VanEck’s cautious outlook is not universally accepted within the firm. Matthew Sigel, head of digital assets research, and portfolio manager David Schassler exhibit a more optimistic view regarding the immediate Bitcoin cycle, indicating a lively internal discussion on the topic. Gracy Chen, CEO of Bitget, also remarked that investors are increasingly reallocating to spot Bitcoin and derivatives as a component of broader investment strategies, moving away from attempts to time the market based on traditional cyclical patterns.
While VanEck’s position on Bitcoin is cautious, the firm expresses greater confidence in traditional assets like AI stocks and gold. The recent correction in AI-related stocks has rendered them more appealing compared to their peaks in October, according to the firm. Gold, which is currently priced around $4,615 near its all-time high, is viewed as a core global currency. VanEck recognizes that although gold may seem “somewhat extended” from a technical standpoint, dips in its price could present valuable buying opportunities. The firm argues that gold offers stability and capital preservation rather than significant short-term gains.
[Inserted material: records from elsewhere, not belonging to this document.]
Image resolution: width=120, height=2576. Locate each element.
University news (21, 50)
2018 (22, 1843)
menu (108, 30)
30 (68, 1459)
This analysis occurs amidst rising political uncertainty, notably highlighted by a recent DOJ lawsuit against the Federal Reserve’s Chair, which raises questions about the independence of the central bank. Lin pointed out that if the independence of the Fed is seriously called into question, it could trigger a faster shift towards non-sovereign assets, such as Bitcoin. In such a scenario, Bitcoin could emerge as a viable monetary hedge alongside gold, potentially altering its role in investor portfolios.
As speculations evolve regarding market trends, users on the prediction market Myriad have placed an 82% likelihood on gold reaching $5,000 before Ethereum, a notable increase from the 68% prediction made just a week prior. As the investment landscape shifts, VanEck’s nuanced approach offers insight into how macroeconomic factors and changing perceptions are shaping investment strategies in both crypto and traditional markets.